**PROBLEM DESCRIPTION:** The records below are to be reproduced word for word.

Data entries:
════════════════
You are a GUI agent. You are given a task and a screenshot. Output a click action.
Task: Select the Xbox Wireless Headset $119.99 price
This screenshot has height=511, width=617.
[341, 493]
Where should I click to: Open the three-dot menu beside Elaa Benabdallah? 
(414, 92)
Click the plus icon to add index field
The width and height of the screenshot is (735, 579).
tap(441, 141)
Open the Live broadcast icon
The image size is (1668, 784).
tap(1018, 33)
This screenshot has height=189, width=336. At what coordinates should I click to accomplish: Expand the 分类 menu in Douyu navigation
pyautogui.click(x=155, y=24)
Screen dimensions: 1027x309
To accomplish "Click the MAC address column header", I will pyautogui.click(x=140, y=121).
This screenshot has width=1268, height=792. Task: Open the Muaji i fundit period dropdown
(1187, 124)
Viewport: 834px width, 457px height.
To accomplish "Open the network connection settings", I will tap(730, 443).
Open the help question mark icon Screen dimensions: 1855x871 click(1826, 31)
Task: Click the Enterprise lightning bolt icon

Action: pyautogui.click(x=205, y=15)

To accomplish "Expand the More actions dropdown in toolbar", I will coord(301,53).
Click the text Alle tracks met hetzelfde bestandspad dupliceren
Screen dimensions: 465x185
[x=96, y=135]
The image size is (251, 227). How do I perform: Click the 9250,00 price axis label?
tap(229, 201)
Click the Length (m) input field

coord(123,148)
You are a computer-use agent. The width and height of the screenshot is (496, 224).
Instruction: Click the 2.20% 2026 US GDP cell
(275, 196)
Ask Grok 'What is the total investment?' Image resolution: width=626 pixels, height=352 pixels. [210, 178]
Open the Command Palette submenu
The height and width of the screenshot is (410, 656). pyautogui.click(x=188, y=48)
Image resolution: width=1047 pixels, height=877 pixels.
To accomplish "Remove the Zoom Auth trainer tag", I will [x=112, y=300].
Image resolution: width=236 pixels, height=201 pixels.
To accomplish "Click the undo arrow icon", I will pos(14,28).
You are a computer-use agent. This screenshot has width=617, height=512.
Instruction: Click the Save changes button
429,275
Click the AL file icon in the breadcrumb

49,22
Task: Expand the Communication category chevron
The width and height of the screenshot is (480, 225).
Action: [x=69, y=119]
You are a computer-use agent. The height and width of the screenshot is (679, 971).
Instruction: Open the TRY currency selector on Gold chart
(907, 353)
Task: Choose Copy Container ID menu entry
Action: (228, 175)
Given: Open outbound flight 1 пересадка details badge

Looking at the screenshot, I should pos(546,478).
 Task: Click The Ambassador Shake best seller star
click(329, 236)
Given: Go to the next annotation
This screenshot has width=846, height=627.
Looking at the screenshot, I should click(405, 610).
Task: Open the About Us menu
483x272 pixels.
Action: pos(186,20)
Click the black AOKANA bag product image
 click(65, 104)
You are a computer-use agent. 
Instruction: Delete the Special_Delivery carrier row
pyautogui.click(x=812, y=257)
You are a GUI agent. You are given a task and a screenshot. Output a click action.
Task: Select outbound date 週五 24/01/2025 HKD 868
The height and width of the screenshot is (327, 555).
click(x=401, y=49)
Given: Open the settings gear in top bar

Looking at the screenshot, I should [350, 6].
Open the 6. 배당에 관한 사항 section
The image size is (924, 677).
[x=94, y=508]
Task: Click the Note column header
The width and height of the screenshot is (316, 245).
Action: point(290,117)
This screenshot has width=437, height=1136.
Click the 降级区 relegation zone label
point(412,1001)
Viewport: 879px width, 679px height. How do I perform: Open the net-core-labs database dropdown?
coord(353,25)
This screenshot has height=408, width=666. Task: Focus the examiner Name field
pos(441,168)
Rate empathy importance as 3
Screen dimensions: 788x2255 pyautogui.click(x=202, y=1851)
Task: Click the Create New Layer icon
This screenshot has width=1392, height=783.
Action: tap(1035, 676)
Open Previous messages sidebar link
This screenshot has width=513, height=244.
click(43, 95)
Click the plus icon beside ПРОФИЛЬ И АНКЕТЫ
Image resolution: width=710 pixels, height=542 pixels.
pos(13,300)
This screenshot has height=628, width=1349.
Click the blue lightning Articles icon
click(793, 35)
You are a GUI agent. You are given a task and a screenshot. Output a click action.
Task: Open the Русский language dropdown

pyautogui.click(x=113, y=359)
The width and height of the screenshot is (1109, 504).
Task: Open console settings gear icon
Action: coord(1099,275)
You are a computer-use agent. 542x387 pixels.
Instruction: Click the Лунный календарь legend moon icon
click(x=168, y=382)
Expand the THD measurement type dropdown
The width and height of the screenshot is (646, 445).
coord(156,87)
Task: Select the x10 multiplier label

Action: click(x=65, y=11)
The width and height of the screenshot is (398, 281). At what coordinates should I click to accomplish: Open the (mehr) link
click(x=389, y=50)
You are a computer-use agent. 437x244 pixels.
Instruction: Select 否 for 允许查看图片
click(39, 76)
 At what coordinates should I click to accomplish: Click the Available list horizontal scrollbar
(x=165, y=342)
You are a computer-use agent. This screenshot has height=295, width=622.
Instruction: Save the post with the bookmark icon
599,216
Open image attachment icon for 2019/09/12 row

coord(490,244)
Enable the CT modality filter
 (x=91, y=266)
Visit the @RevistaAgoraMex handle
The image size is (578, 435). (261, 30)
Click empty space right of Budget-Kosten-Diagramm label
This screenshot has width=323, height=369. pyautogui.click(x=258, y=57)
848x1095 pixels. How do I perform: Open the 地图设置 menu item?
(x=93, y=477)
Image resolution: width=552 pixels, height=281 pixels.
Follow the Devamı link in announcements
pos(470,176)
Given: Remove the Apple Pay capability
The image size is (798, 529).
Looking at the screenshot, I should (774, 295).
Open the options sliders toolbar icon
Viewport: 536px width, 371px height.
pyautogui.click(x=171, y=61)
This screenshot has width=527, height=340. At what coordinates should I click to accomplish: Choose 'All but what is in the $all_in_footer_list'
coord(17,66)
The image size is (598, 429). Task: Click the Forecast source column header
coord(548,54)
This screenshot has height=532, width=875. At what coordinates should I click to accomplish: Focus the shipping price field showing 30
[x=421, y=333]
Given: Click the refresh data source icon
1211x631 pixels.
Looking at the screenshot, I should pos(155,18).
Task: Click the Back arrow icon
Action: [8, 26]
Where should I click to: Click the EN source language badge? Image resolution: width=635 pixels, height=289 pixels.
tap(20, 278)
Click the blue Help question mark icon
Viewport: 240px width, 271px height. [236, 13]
════════════════
**TASK ANSWER:**
You are a GUI agent. You are given a task and a screenshot. Output a click action.
Task: Select the Xbox Wireless Headset $119.99 price
This screenshot has height=511, width=617.
[341, 493]
Where should I click to: Open the three-dot menu beside Elaa Benabdallah? 
(414, 92)
Click the plus icon to add index field
The width and height of the screenshot is (735, 579).
tap(441, 141)
Open the Live broadcast icon
The image size is (1668, 784).
tap(1018, 33)
This screenshot has height=189, width=336. At what coordinates should I click to accomplish: Expand the 分类 menu in Douyu navigation
pyautogui.click(x=155, y=24)
Screen dimensions: 1027x309
To accomplish "Click the MAC address column header", I will pyautogui.click(x=140, y=121).
This screenshot has width=1268, height=792. Task: Open the Muaji i fundit period dropdown
(1187, 124)
Viewport: 834px width, 457px height.
To accomplish "Open the network connection settings", I will tap(730, 443).
Open the help question mark icon Screen dimensions: 1855x871 click(1826, 31)
Task: Click the Enterprise lightning bolt icon

Action: pyautogui.click(x=205, y=15)

To accomplish "Expand the More actions dropdown in toolbar", I will coord(301,53).
Click the text Alle tracks met hetzelfde bestandspad dupliceren
Screen dimensions: 465x185
[x=96, y=135]
The image size is (251, 227). How do I perform: Click the 9250,00 price axis label?
tap(229, 201)
Click the Length (m) input field

coord(123,148)
You are a computer-use agent. The width and height of the screenshot is (496, 224).
Instruction: Click the 2.20% 2026 US GDP cell
(275, 196)
Ask Grok 'What is the total investment?' Image resolution: width=626 pixels, height=352 pixels. [210, 178]
Open the Command Palette submenu
The height and width of the screenshot is (410, 656). pyautogui.click(x=188, y=48)
Image resolution: width=1047 pixels, height=877 pixels.
To accomplish "Remove the Zoom Auth trainer tag", I will [x=112, y=300].
Image resolution: width=236 pixels, height=201 pixels.
To accomplish "Click the undo arrow icon", I will pos(14,28).
You are a computer-use agent. This screenshot has width=617, height=512.
Instruction: Click the Save changes button
429,275
Click the AL file icon in the breadcrumb

49,22
Task: Expand the Communication category chevron
The width and height of the screenshot is (480, 225).
Action: [x=69, y=119]
You are a computer-use agent. The height and width of the screenshot is (679, 971).
Instruction: Open the TRY currency selector on Gold chart
(907, 353)
Task: Choose Copy Container ID menu entry
Action: (228, 175)
Given: Open outbound flight 1 пересадка details badge

Looking at the screenshot, I should pos(546,478).
 Task: Click The Ambassador Shake best seller star
click(329, 236)
Given: Go to the next annotation
This screenshot has width=846, height=627.
Looking at the screenshot, I should click(405, 610).
Task: Open the About Us menu
483x272 pixels.
Action: pos(186,20)
Click the black AOKANA bag product image
 click(65, 104)
You are a computer-use agent. 
Instruction: Delete the Special_Delivery carrier row
pyautogui.click(x=812, y=257)
You are a GUI agent. You are given a task and a screenshot. Output a click action.
Task: Select outbound date 週五 24/01/2025 HKD 868
The height and width of the screenshot is (327, 555).
click(x=401, y=49)
Given: Open the settings gear in top bar

Looking at the screenshot, I should [350, 6].
Open the 6. 배당에 관한 사항 section
The image size is (924, 677).
[x=94, y=508]
Task: Click the Note column header
The width and height of the screenshot is (316, 245).
Action: point(290,117)
This screenshot has width=437, height=1136.
Click the 降级区 relegation zone label
point(412,1001)
Viewport: 879px width, 679px height. How do I perform: Open the net-core-labs database dropdown?
coord(353,25)
This screenshot has height=408, width=666. Task: Focus the examiner Name field
pos(441,168)
Rate empathy importance as 3
Screen dimensions: 788x2255 pyautogui.click(x=202, y=1851)
Task: Click the Create New Layer icon
This screenshot has width=1392, height=783.
Action: tap(1035, 676)
Open Previous messages sidebar link
This screenshot has width=513, height=244.
click(43, 95)
Click the plus icon beside ПРОФИЛЬ И АНКЕТЫ
Image resolution: width=710 pixels, height=542 pixels.
pos(13,300)
This screenshot has height=628, width=1349.
Click the blue lightning Articles icon
click(793, 35)
You are a GUI agent. You are given a task and a screenshot. Output a click action.
Task: Open the Русский language dropdown

pyautogui.click(x=113, y=359)
The width and height of the screenshot is (1109, 504).
Task: Open console settings gear icon
Action: coord(1099,275)
You are a computer-use agent. 542x387 pixels.
Instruction: Click the Лунный календарь legend moon icon
click(x=168, y=382)
Expand the THD measurement type dropdown
The width and height of the screenshot is (646, 445).
coord(156,87)
Task: Select the x10 multiplier label

Action: click(x=65, y=11)
The width and height of the screenshot is (398, 281). At what coordinates should I click to accomplish: Open the (mehr) link
click(x=389, y=50)
You are a computer-use agent. 437x244 pixels.
Instruction: Select 否 for 允许查看图片
click(39, 76)
 At what coordinates should I click to accomplish: Click the Available list horizontal scrollbar
(x=165, y=342)
You are a computer-use agent. This screenshot has height=295, width=622.
Instruction: Save the post with the bookmark icon
599,216
Open image attachment icon for 2019/09/12 row

coord(490,244)
Enable the CT modality filter
 (x=91, y=266)
Visit the @RevistaAgoraMex handle
The image size is (578, 435). (261, 30)
Click empty space right of Budget-Kosten-Diagramm label
This screenshot has width=323, height=369. pyautogui.click(x=258, y=57)
848x1095 pixels. How do I perform: Open the 地图设置 menu item?
(x=93, y=477)
Image resolution: width=552 pixels, height=281 pixels.
Follow the Devamı link in announcements
pos(470,176)
Given: Remove the Apple Pay capability
The image size is (798, 529).
Looking at the screenshot, I should (774, 295).
Open the options sliders toolbar icon
Viewport: 536px width, 371px height.
pyautogui.click(x=171, y=61)
This screenshot has width=527, height=340. At what coordinates should I click to accomplish: Choose 'All but what is in the $all_in_footer_list'
coord(17,66)
The image size is (598, 429). Task: Click the Forecast source column header
coord(548,54)
This screenshot has height=532, width=875. At what coordinates should I click to accomplish: Focus the shipping price field showing 30
[x=421, y=333]
Given: Click the refresh data source icon
1211x631 pixels.
Looking at the screenshot, I should pos(155,18).
Task: Click the Back arrow icon
Action: [8, 26]
Where should I click to: Click the EN source language badge? Image resolution: width=635 pixels, height=289 pixels.
tap(20, 278)
Click the blue Help question mark icon
Viewport: 240px width, 271px height. [236, 13]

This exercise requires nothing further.